⟨
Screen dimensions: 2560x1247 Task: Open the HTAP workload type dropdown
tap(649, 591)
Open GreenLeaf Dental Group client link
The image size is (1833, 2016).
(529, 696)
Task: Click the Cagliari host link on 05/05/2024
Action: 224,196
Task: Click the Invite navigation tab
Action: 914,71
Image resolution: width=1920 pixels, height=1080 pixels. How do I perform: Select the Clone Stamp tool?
⟩
• PROBLEM
Can you copy every line of the material above, character for character and unchanged?

• EXERCISE SOLUTION
Screen dimensions: 2560x1247 Task: Open the HTAP workload type dropdown
tap(649, 591)
Open GreenLeaf Dental Group client link
The image size is (1833, 2016).
(529, 696)
Task: Click the Cagliari host link on 05/05/2024
Action: 224,196
Task: Click the Invite navigation tab
Action: 914,71
Image resolution: width=1920 pixels, height=1080 pixels. How do I perform: Select the Clone Stamp tool?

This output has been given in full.